====== Texto extraído

4.10.08

Jardines en el desierto

La soledad, de alguna manera, fue, es y será mi única compañera perpetua en mi racondo por este desierto llamado vida. Me une a ella una relación de amor y de odio. Amor cuando mis congéneres se unen para lastimarme y aparece ella con todas sus canciones profundas. Odio cuando esta misma soledad se entromete en mi alma, alejándome de todos aquellos que valen la pena.
Escapo de aquí como un animal herido que busca un clima más sano para que cicatrizen sus heridas, antes de que gangrenen por las risas hirientes de los criminales de la inmovilidad. Los miro una y otra vez, estancados en aguas putrefactas, y chapoteando alegres sin imaginar que el hedor de las ciénagas corrompe sus almas de tal manera que, sin conformarse con ello, tratan de arrastrarme en su delirio de cloacas abiertas. Es en instantes así que me siento orgulloso de no ser así, a pesar de llevar tanto dolor en esta mochila de recuerdos distantes pero todavía urticantes.

============
====== Datos registrados

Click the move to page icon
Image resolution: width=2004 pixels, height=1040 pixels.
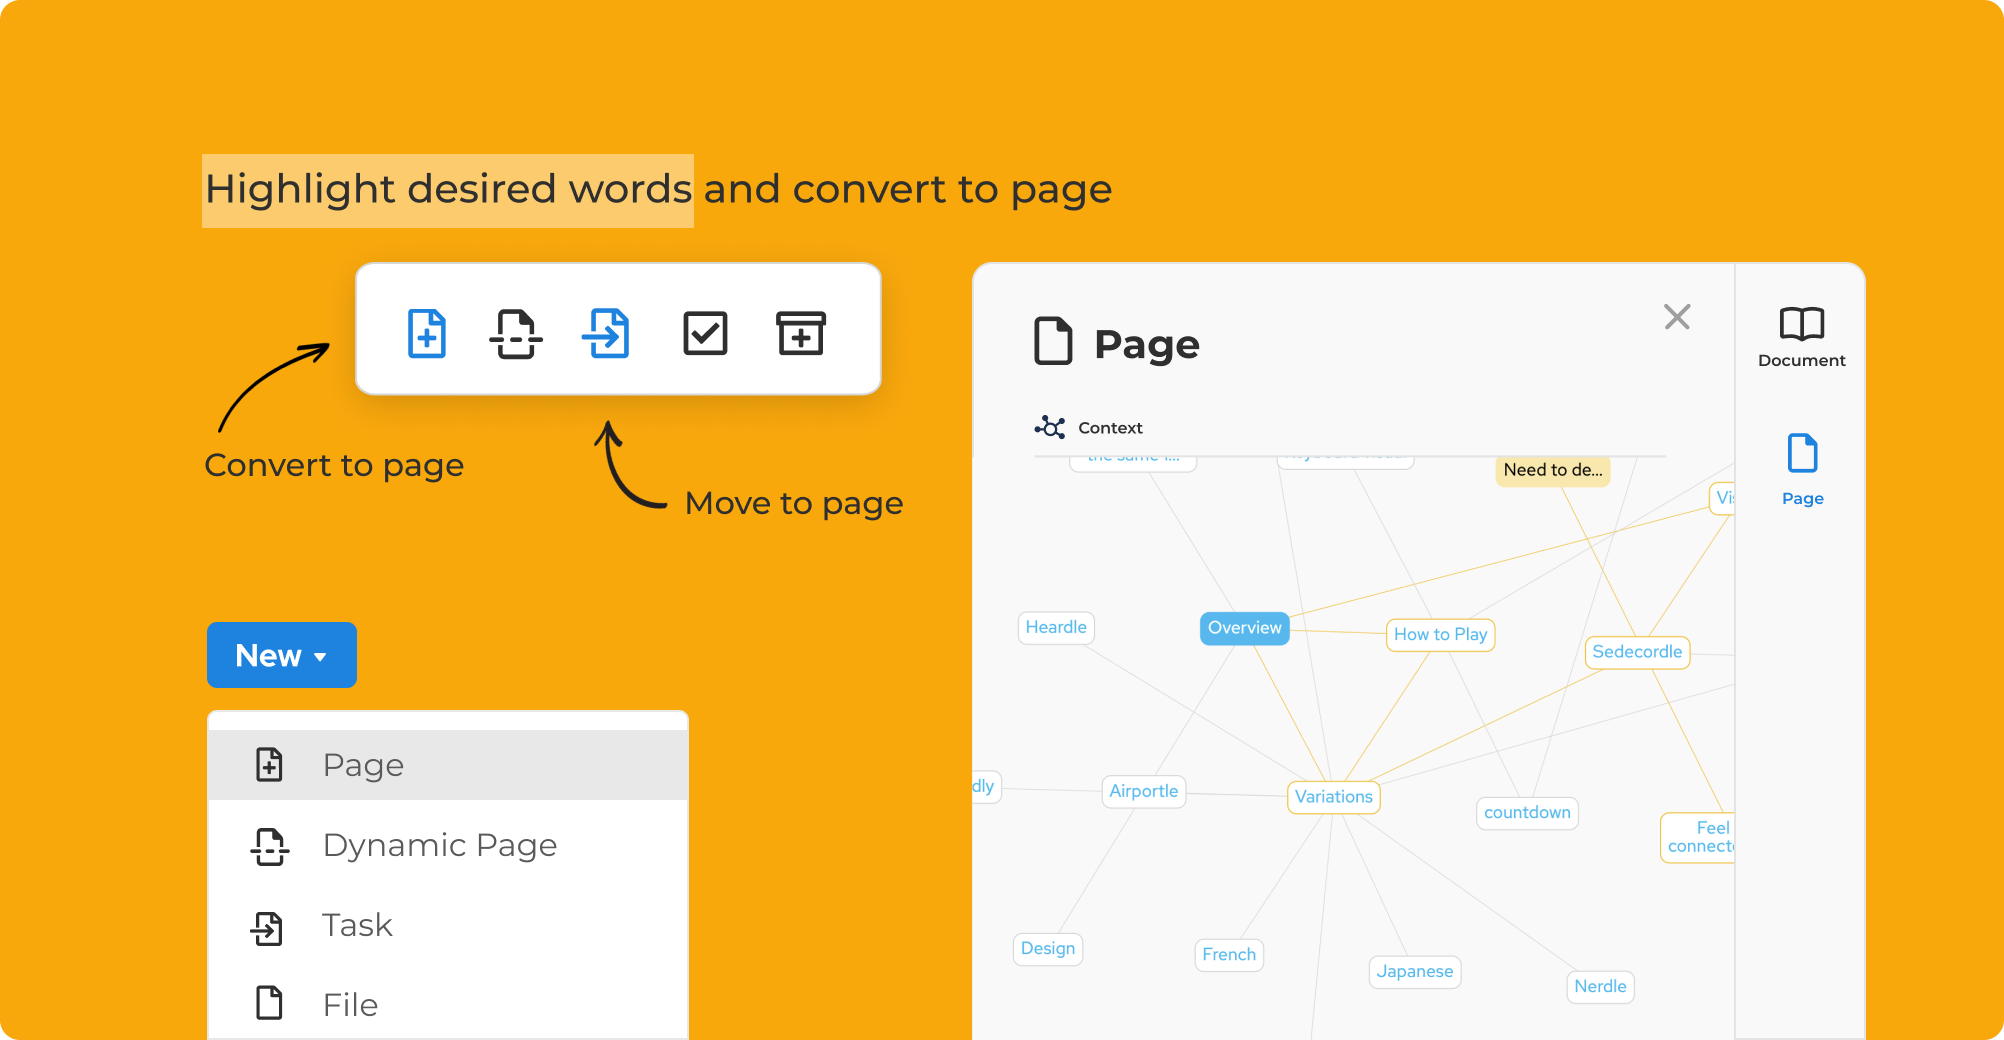pos(606,333)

============

» **Consigna**
Enumere las formas del verbo «ser» que aparecen en la primera oración del texto sobre la soledad. Los datos no intervienen en este ejercicio.

» **Solución del ejercicio**
fue, es y será